Determine which lines of the records include the word "Given", and copy them.

::::

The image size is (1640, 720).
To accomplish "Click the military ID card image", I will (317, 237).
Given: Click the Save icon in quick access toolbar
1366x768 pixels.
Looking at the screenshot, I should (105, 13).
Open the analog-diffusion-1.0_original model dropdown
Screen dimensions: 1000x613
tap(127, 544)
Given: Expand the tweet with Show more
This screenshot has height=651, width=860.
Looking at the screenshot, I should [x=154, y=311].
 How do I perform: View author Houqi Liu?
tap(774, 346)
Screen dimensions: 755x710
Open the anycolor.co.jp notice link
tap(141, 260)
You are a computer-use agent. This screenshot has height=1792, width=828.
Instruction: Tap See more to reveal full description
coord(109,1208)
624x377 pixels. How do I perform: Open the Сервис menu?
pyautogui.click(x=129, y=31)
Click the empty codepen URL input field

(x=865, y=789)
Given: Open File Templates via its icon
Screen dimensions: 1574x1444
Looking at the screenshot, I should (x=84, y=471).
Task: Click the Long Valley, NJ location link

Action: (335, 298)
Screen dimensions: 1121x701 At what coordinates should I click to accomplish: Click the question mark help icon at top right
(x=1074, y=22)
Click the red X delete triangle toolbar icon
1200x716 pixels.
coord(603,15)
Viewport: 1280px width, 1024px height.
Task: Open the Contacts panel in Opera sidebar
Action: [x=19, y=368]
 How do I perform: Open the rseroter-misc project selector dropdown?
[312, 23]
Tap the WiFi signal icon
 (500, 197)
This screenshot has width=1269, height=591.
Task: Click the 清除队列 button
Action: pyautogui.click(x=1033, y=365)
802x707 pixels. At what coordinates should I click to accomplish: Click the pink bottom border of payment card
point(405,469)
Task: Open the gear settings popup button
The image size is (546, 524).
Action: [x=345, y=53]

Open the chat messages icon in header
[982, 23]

::::

§ **Your response**
Given: Click the Save icon in quick access toolbar
Given: Expand the tweet with Show more
Given: Open File Templates via its icon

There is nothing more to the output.